▶ [Exercise materials]
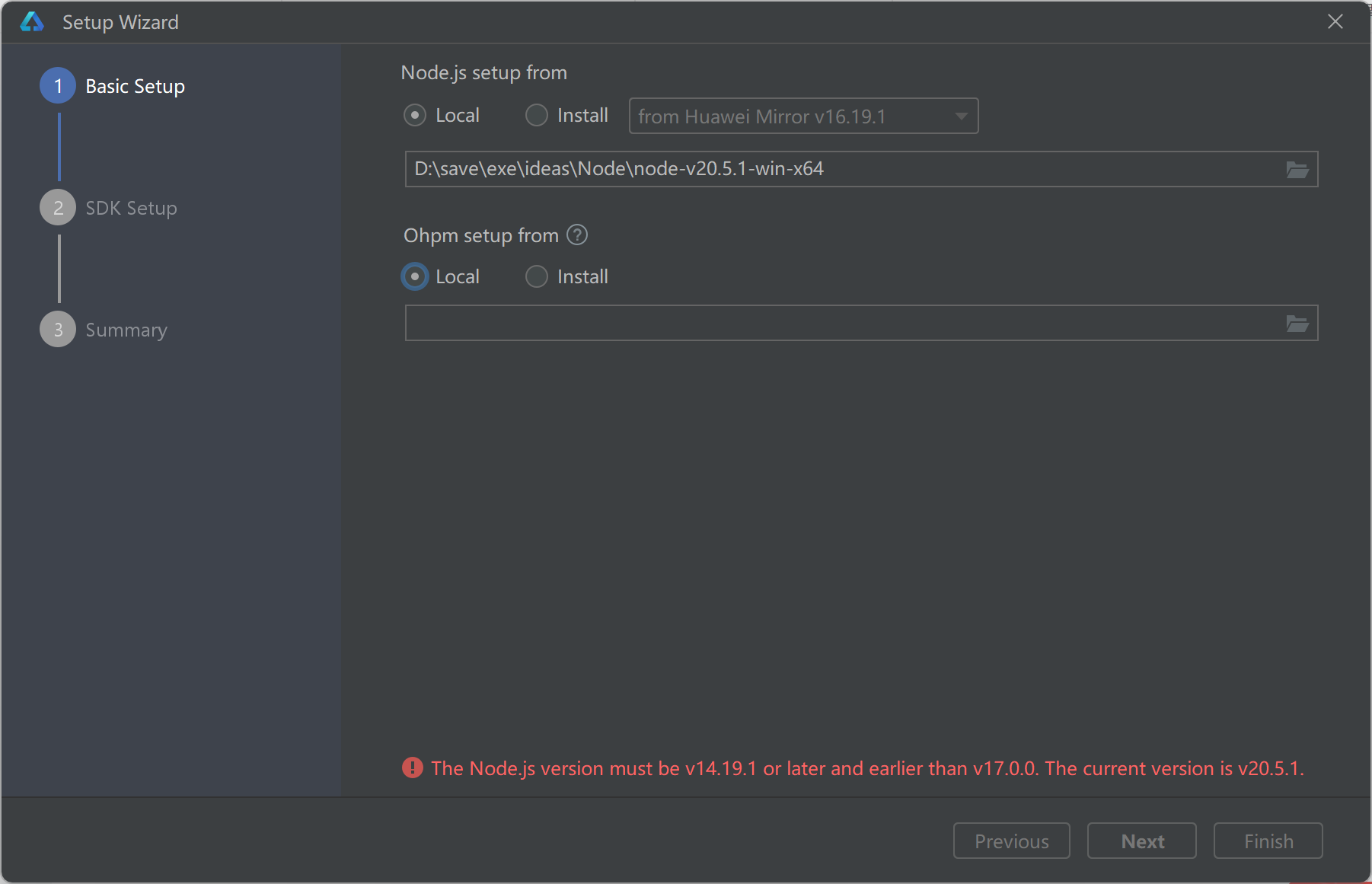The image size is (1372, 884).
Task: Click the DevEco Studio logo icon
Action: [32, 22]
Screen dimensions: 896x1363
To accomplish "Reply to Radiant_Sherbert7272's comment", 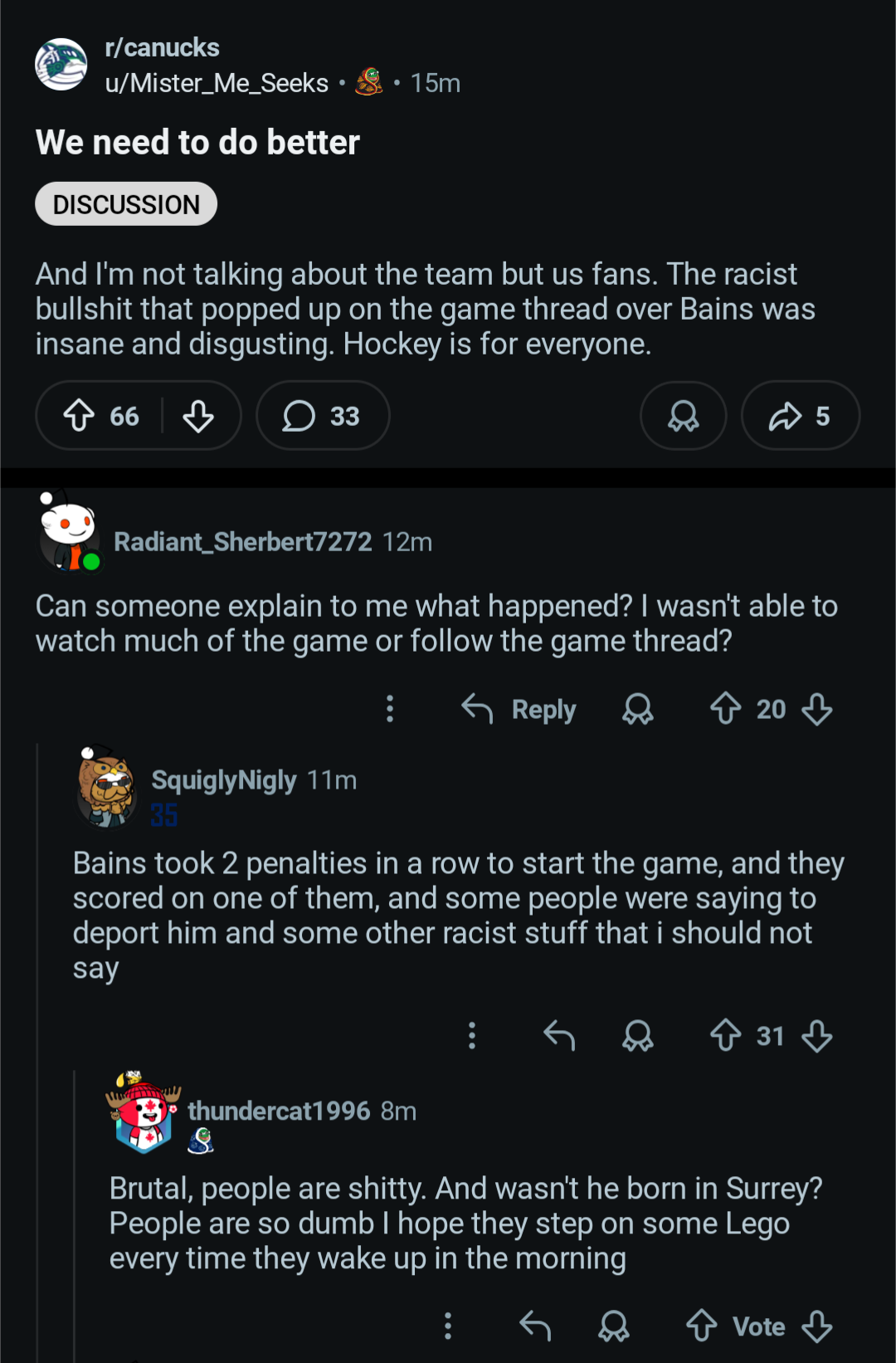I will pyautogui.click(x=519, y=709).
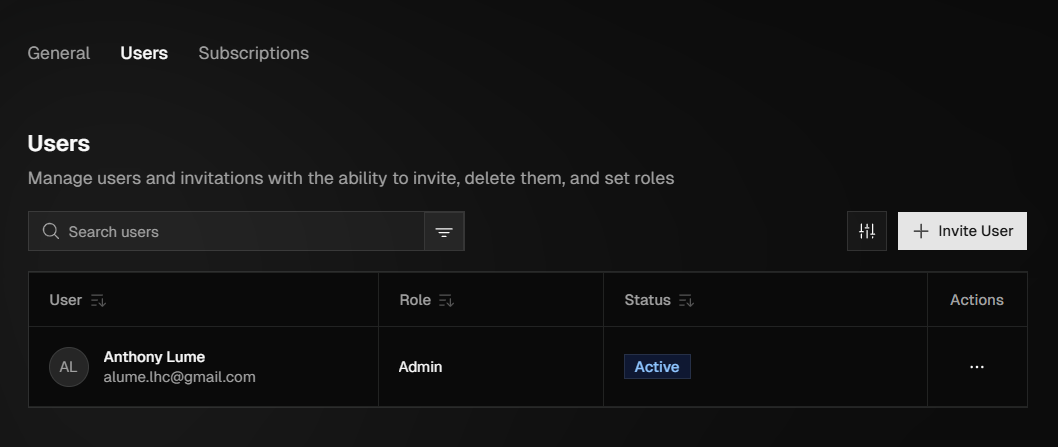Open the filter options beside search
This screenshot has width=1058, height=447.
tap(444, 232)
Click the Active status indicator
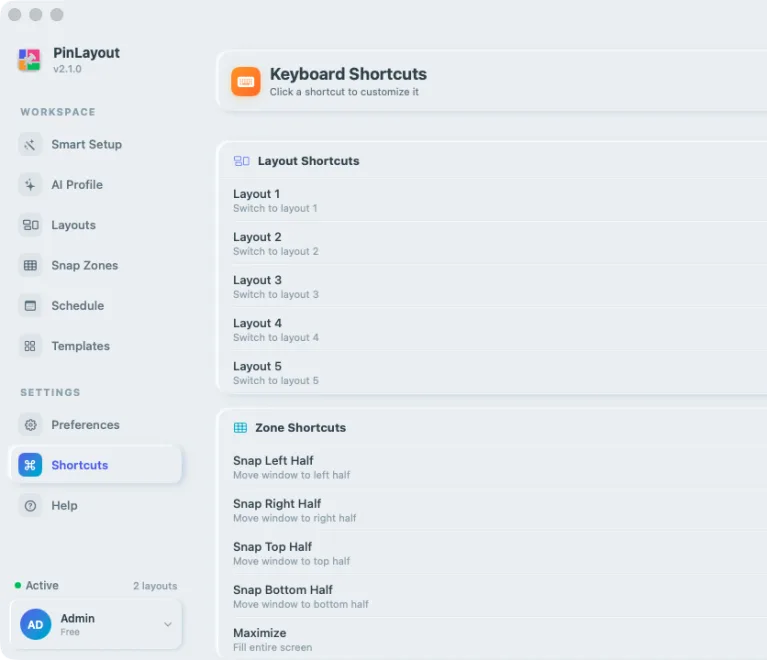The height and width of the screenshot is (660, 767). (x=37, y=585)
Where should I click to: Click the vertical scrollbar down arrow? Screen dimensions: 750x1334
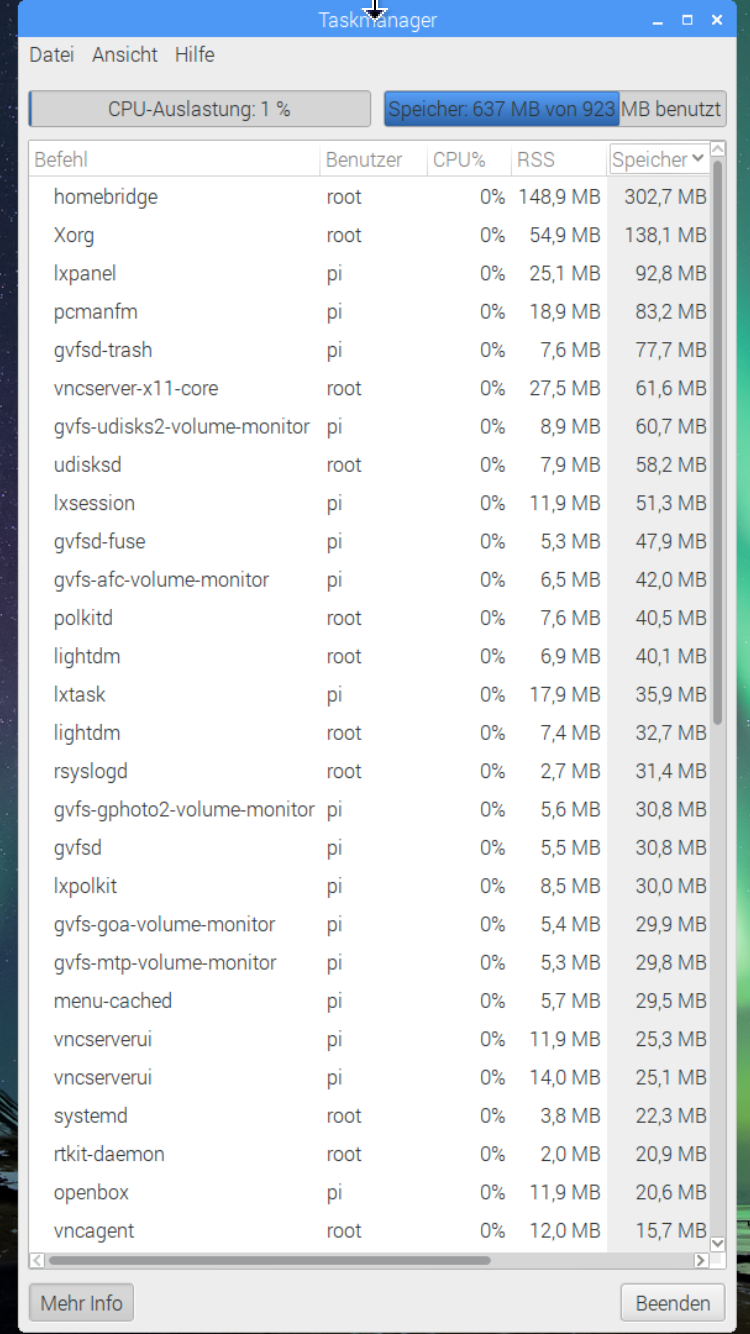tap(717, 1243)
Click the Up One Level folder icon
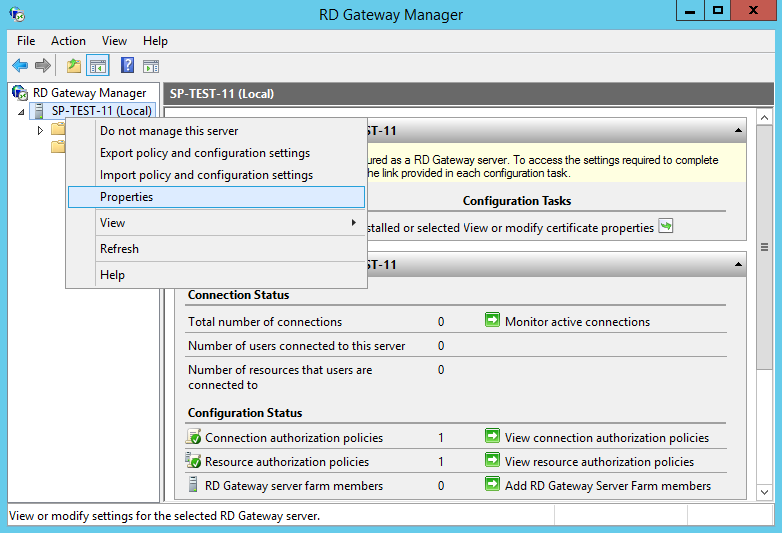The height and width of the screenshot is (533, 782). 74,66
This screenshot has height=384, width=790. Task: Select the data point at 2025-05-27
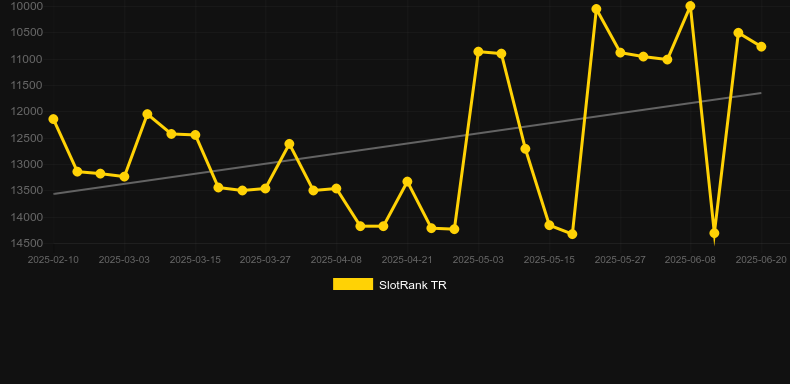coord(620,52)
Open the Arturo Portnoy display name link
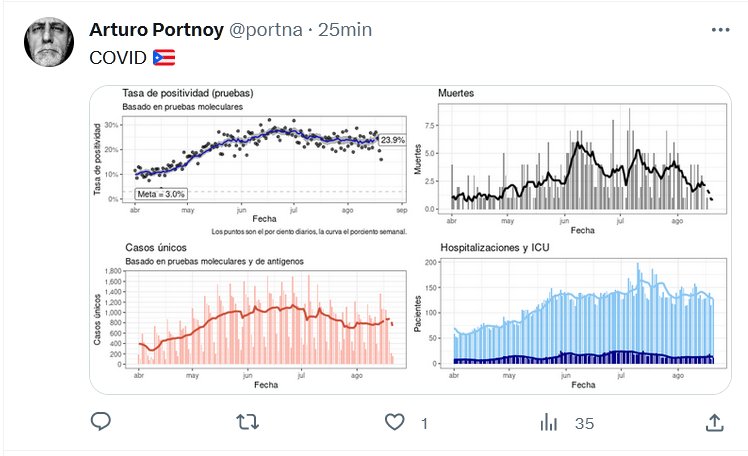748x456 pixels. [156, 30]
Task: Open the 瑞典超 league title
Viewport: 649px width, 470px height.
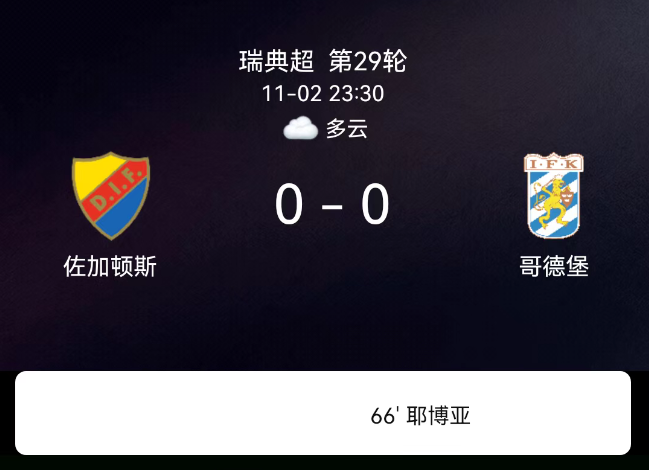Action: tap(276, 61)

▶ [Task brief] Write out exactly the lines from the line holding "Click the Active status indicator" through the last line of the records above, inclusive, and nothing more. Leave out the pictures.

▶ [Exercise output]
Click the Active status indicator
The height and width of the screenshot is (660, 767). (x=37, y=585)
Where should I click to: Click the vertical scrollbar down arrow? Screen dimensions: 750x1334
tap(717, 1243)
Click the Up One Level folder icon
The height and width of the screenshot is (533, 782). 74,66
This screenshot has height=384, width=790. Task: Select the data point at 2025-05-27
coord(620,52)
Open the Arturo Portnoy display name link
748x456 pixels. [156, 30]
Task: Open the 瑞典超 league title
Viewport: 649px width, 470px height.
Action: tap(276, 61)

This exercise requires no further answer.